What will Grassley find and why will anyone care?
In Part One, I laid out the big picture of how prosperity gospel enterprises like Kenneth Copeland Ministries are organized.
It was too complicated to hold most people's attention, I admit. Sen. Grassley's committee will have the same problem with its inquiry into the specific financial practices of the Big Six megaministries. Failure to file form XYZ. Ho hum.
It's worth asking the questions Grassley has posed, but the evangelists are unlikely to be very forthcoming. They have legal and accounting advisors to help them hew to the regulations, so I doubt they have done much tax dodging they aren't prepared to defend in court.
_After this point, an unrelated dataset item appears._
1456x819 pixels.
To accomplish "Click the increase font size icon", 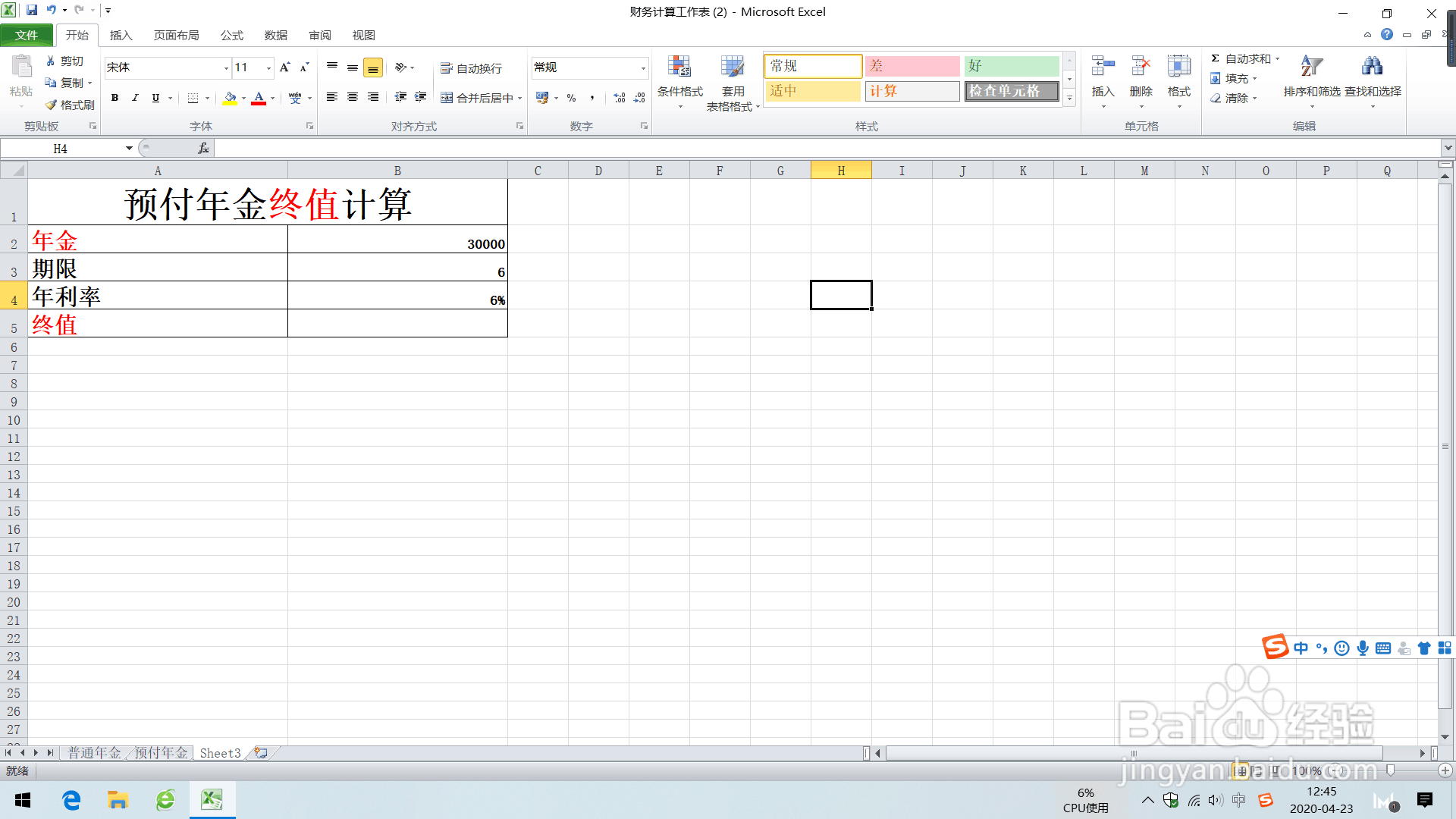I will (284, 67).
Defending themselves to the faithful is a different matter — especially when actual dollar signs are attached to lavish personal expenses. Too much disclosure could affect donations, and these empires are cash hungry. Jim Bakker went to prison for defrauding his investors, but it was the exposure of his blatant hypocrisy — and subsequent loss of revenue — that brought down the PTL Clubhouse of cards.
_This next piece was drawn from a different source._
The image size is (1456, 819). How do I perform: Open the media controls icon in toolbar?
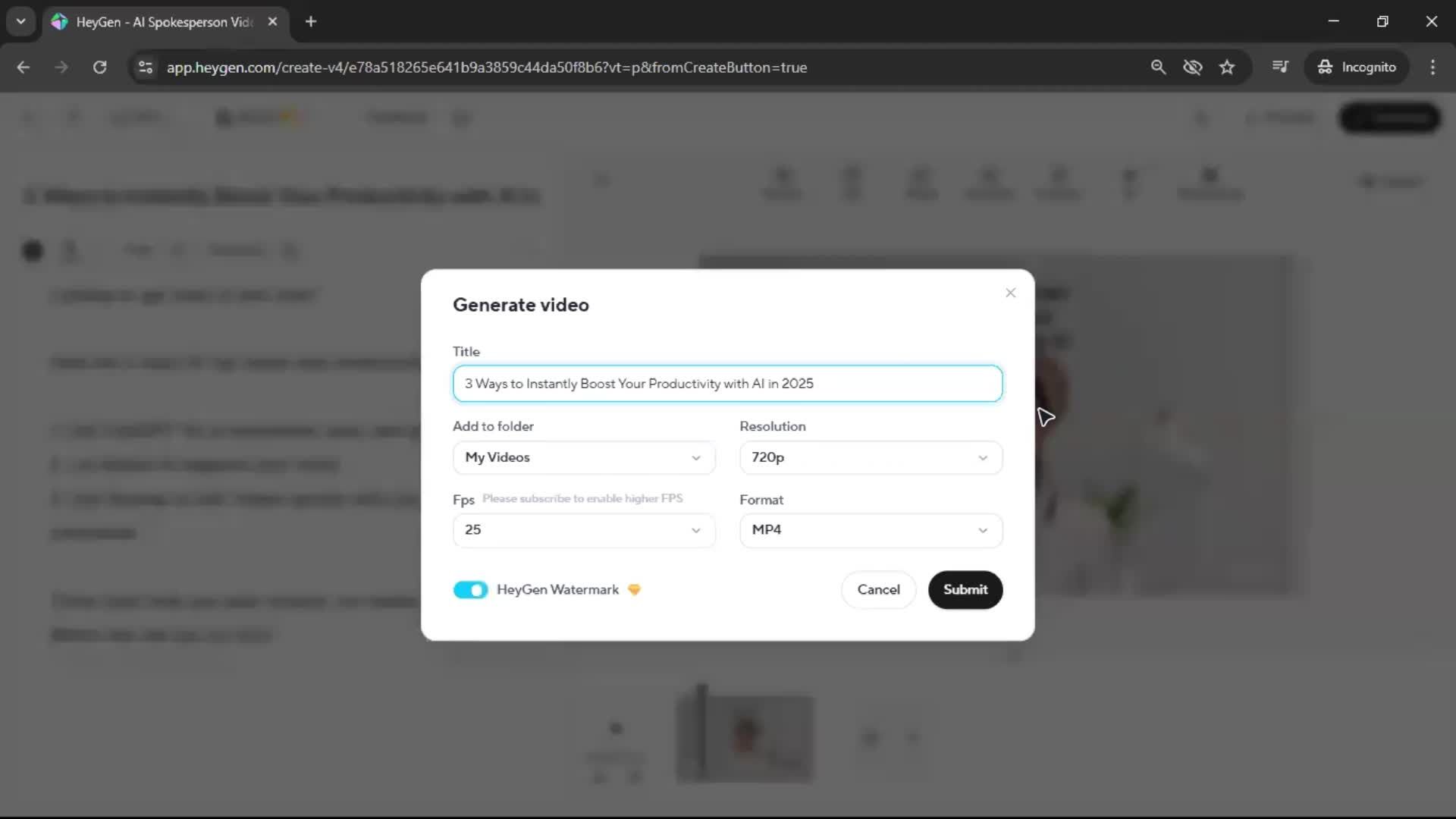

It was already blatant, you say?
To you, maybe. But if anyone can explain away spending the widow and orphan money on himself, it'll be a prosperity gospel preacher talking to his faithful. Of course, those explanations do fly a lot better when you control the pulpit, the broadcast and the information.
Remember, UnitedHealth Group chairman William McGuire had long been able to justify his outsized compensation based on his value creation for shareholders, and not many argued. But when he was perceived to have enriched himself even further by backdating stock options — cheating — that's when things rapidly began to crumble.